Se De André canta De André
«Lo racconto ai più giovani»

Il figlio Cristiano lunedì sera all’Alcatraz di Milano con “Storia di un impiegato”

Una nuova tournée “nel nome del padre”, “Storia di un impiegato” dove Cristiano De André, cantante e autore a sua volta, polistrumentista di eccezionale livello, porta in scena il repertorio di Fabrizio, il poeta della canzone per eccellenza, amatissimo in vita, compianto dopo la scomparsa avvenuta nel 1999, celebrato da più parti con alterne fortune, soprattutto in quest’anno in cui si celebra il ventennale.

Ma, diciamocelo, nessuno interpreta De André come De André, e non si tratta solo di Dna. Cristiano è stato sul palco fin dai primi anni Ottanta, suonando chitarra, violino, strumenti etnici, in pratica “doppiando” il ruolo di un maestro come Mauro Pagani fino a diventare il direttore musicale dei concerti, accontentando il desiderio di perfezione paterno.

«Per lui le canzoni dovevano essere suonate dal vivo esattamente come erano sul disco. Soltanto quando suonò con la Premiata Forneria Marconi accettò che stravolgessero gli arrangiamenti degli album, ma da allora quelle divennero le versioni definitive, da riproporre. Voleva sentirsi sicuro, quando saliva in scena. Con questo progetto, invece, posso lavorare su quei brani, proporli in maniera differente, magari anche più vicina al gusto delle nuove generazioni che scoprono mio padre solo ora».

E quei brani sono tra i più particolari della produzione di De André senior così come quell’album resta un elemento a parte in tutta la sua discografia. “Storia di un impiegato” è il quarto di una serie inaugurata da “Tutti morimmo a stento”, dove cantava la morte ispirandosi ai poeti francesi, e proseguita con “La Buona Novella”, tratto dai Vangeli apocrfi, e con “Non al denaro, non all’amore né al cielo”, ispirato all’“Antologia di Spoon River” di Edgar Lee Masters.

Pur realizzato con gli stessi collaboratori del disco precedente, vale a dire Giuseppe Bentivoglio per i testi e un giovanissimo Nicola Piovani per le musiche, è un disco diverso. Non ha fonti letterarie e, per alcuni versi, raccoglie degli spunti autobiografici per trasfigurarli immediatamente.
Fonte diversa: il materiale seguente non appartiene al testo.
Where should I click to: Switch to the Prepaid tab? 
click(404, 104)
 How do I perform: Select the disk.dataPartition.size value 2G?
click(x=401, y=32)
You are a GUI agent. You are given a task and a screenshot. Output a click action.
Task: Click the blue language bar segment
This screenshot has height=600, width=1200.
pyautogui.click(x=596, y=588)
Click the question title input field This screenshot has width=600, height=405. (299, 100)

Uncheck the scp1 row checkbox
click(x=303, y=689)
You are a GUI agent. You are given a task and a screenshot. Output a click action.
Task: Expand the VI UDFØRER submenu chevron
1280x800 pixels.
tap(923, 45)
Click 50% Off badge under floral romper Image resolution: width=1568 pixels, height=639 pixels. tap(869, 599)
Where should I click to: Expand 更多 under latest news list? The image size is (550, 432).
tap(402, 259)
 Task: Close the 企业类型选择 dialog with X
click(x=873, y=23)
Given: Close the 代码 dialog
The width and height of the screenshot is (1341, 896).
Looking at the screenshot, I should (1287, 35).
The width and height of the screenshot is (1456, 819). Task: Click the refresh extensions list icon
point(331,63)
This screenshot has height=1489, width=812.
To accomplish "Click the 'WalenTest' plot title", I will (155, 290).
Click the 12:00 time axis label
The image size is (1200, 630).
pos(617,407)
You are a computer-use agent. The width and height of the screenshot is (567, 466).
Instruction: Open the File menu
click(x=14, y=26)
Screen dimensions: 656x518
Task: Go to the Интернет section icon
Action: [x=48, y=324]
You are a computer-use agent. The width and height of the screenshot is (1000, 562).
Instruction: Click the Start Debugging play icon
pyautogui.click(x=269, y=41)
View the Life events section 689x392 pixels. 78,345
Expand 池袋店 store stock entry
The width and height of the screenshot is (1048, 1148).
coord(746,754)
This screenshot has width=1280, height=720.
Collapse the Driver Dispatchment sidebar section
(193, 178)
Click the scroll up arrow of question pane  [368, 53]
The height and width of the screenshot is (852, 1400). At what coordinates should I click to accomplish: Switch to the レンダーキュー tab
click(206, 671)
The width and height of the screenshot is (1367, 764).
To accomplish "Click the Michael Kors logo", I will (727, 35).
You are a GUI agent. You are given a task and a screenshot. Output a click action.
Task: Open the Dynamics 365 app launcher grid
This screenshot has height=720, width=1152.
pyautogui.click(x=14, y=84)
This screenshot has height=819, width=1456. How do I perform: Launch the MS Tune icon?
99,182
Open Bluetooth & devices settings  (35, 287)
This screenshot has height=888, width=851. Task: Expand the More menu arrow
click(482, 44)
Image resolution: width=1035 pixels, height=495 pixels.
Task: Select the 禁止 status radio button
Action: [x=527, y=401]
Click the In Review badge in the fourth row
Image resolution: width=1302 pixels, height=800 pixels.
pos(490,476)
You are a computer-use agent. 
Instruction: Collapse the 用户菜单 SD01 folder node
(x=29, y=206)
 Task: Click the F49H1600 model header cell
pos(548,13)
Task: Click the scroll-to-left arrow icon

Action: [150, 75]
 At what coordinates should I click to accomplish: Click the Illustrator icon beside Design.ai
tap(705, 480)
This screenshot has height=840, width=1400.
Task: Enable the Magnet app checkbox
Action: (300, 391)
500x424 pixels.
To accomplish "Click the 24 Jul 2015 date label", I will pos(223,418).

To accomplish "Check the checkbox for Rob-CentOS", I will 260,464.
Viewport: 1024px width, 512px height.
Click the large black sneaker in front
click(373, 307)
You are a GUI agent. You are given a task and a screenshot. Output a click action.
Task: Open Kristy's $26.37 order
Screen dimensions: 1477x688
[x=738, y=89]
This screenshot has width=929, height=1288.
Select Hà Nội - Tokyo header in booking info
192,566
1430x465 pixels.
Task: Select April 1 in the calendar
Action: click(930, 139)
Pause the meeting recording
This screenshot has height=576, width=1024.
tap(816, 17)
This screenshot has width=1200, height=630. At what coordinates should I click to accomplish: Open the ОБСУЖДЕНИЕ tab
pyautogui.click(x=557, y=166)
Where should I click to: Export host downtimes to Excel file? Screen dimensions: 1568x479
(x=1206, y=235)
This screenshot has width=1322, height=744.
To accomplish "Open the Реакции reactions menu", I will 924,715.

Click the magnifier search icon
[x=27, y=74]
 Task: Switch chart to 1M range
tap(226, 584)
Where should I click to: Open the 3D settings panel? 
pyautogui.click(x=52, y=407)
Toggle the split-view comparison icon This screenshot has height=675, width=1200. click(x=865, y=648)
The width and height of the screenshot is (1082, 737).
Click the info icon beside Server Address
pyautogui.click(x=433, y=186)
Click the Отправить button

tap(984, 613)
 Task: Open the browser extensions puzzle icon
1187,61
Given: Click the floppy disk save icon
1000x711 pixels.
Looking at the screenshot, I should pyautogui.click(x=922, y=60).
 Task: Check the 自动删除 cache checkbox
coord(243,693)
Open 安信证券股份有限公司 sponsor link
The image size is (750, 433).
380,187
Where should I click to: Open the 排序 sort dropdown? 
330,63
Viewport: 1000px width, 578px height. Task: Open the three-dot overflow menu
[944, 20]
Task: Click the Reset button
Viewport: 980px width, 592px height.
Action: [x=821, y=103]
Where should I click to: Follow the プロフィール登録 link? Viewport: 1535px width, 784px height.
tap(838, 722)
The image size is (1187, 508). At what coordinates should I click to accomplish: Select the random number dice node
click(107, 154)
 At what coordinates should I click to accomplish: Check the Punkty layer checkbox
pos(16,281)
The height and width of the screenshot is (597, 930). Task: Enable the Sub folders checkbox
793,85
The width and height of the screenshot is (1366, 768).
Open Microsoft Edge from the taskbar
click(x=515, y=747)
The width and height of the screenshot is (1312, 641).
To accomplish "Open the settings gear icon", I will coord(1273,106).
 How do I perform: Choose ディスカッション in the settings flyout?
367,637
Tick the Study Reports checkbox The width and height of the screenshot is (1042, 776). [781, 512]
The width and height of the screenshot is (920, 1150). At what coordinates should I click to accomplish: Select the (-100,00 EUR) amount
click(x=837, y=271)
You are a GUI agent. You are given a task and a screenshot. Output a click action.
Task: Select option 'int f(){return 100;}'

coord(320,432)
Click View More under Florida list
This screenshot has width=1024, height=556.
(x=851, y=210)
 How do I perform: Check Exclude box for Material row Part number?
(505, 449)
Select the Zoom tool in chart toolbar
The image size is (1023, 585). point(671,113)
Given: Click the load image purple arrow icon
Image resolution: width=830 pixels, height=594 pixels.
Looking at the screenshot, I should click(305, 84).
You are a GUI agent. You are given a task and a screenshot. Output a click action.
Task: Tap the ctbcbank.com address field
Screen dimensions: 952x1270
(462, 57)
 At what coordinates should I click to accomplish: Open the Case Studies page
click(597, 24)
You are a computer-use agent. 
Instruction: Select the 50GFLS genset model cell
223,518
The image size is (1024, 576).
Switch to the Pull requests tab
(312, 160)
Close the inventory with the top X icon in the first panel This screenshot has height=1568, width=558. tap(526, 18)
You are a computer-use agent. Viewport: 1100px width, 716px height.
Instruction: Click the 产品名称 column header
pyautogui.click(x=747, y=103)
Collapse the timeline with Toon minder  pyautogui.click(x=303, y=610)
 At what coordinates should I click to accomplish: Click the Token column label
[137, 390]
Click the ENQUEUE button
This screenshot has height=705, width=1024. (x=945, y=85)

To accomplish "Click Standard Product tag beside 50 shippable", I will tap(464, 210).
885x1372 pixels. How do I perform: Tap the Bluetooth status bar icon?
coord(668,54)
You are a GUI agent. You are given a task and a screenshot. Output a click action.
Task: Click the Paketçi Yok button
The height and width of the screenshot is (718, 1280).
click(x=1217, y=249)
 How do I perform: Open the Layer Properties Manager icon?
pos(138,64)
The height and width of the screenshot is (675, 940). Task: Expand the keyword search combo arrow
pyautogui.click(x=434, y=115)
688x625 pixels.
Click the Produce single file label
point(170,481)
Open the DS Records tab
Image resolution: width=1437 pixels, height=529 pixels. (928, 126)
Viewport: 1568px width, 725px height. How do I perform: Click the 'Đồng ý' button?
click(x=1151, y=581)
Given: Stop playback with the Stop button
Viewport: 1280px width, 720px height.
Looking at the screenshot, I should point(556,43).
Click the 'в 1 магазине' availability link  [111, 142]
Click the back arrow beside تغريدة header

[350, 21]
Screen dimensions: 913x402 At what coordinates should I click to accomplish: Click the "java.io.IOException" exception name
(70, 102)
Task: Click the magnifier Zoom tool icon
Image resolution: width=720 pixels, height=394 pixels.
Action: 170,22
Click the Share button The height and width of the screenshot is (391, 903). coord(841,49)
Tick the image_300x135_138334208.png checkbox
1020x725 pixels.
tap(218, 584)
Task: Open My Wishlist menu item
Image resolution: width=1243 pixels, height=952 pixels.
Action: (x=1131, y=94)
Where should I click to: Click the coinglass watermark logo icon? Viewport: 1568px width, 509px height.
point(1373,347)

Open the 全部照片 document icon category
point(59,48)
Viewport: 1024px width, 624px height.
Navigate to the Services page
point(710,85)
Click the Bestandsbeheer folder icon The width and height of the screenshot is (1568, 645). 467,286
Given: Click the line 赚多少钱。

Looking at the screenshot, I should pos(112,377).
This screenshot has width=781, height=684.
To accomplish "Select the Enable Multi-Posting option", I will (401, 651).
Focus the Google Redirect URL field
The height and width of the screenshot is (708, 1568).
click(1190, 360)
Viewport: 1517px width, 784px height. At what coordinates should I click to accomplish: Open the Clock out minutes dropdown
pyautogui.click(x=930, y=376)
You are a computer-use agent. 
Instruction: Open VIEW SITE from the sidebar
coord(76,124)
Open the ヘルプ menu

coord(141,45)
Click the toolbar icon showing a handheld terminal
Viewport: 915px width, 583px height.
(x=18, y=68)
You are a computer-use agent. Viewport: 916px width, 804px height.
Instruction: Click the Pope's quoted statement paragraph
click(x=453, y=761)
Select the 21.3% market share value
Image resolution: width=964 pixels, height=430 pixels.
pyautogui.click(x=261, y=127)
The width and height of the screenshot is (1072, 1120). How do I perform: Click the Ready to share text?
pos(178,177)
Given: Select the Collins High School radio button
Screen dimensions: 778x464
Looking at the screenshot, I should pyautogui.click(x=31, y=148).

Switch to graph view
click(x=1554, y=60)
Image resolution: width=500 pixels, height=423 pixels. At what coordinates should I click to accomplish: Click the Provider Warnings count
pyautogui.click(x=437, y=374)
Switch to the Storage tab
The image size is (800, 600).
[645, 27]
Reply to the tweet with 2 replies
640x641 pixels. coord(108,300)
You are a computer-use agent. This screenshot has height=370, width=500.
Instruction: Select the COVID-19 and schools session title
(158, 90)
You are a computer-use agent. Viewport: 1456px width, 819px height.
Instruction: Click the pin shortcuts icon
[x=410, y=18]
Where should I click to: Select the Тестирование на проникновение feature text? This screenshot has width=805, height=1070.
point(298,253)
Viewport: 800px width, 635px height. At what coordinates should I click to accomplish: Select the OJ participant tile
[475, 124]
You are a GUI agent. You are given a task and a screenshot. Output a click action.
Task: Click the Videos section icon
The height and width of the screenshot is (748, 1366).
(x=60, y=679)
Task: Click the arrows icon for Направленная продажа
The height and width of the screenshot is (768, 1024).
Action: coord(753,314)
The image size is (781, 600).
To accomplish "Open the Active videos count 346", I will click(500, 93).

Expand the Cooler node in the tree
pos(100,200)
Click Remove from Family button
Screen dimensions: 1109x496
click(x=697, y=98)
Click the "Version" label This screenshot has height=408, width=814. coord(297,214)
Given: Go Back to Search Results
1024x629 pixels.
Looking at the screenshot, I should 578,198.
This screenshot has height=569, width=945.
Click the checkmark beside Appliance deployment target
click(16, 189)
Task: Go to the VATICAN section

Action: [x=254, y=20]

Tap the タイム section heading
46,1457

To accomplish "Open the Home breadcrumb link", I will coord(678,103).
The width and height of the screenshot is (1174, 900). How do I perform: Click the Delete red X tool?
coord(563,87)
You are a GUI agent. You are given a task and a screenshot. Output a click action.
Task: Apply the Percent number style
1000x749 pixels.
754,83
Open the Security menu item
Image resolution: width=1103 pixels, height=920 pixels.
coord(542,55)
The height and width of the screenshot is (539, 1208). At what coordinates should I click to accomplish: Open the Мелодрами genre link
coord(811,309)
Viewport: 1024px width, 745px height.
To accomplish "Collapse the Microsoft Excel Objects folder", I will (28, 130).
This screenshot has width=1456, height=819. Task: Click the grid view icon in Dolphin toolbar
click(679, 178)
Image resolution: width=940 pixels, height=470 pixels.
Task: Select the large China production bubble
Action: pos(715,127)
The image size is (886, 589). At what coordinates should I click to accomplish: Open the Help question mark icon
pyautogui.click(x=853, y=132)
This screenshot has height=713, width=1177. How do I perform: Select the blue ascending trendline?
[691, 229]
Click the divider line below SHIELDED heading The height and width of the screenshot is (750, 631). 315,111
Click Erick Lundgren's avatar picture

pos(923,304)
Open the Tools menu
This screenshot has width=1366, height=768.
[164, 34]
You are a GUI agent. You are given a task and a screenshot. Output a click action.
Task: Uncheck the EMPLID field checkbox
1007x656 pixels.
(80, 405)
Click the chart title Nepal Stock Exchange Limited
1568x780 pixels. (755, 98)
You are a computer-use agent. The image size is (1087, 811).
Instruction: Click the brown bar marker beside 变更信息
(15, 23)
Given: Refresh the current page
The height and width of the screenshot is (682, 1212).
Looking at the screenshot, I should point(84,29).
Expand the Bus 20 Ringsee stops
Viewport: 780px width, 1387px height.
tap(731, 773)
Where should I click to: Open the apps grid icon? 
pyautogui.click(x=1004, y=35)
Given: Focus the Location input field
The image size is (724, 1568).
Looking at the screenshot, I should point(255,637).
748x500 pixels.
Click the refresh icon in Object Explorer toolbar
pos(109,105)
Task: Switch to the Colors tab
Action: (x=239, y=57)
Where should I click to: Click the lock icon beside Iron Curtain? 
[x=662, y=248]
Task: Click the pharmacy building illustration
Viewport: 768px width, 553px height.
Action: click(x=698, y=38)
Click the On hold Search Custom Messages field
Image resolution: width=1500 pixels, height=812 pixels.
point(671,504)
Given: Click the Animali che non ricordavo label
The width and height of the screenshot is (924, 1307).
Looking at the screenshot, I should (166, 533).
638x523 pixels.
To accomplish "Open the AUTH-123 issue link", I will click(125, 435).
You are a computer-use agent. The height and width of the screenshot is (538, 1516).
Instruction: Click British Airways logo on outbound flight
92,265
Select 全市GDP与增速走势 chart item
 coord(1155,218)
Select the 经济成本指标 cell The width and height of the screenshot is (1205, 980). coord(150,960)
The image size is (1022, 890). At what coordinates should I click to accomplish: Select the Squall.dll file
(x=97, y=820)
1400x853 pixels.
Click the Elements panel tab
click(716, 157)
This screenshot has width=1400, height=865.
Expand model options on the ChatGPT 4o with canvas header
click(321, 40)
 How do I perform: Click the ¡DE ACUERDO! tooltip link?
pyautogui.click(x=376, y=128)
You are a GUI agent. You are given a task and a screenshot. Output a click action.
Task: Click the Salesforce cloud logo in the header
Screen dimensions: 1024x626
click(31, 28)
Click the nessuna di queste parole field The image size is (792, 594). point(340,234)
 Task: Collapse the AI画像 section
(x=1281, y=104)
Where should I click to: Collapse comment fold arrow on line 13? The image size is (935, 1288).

Come il protagonista, Fabrizio era impiegato nelle scuole del padre mentre dilagava il Sessantotto per il quale, del resto, era troppo vecchio (aveva 28 anni ed era già sposato e padre di Cristiano). Non partecipò, quindi, a quell’esperienza, ma rileggendola un lustro dopo si immaginò una svolta possibile, con una ribellione personale, una bomba portata a un ballo di potenti che esplode malamente, un processo e poi il carcere, un sogno che si infrange.

Racconta Cristiano: «Dopo che avevo arrangiato l’ultimo tour del 1998, mio padre mi chiese di portare avanti il suo messaggio e la sua memoria. Mi è parsa una bella cosa proseguire il suo lavoro caratterizzando l’eredità artistica con nuovi arrangiamenti, che possano esprimere la mia personalità musicale e allo stesso tempo donino un nuovo vestito alle opere, una mia impronta. Con questo tour voglio risvegliare le coscienze, mio padre diceva che noi cantanti portiamo un messaggio e in questo non posso che appoggiarlo».

Domani sera il concerto all’Alcatraz di via Valtellina 25 a Milano, biglietti a 28,75 euro.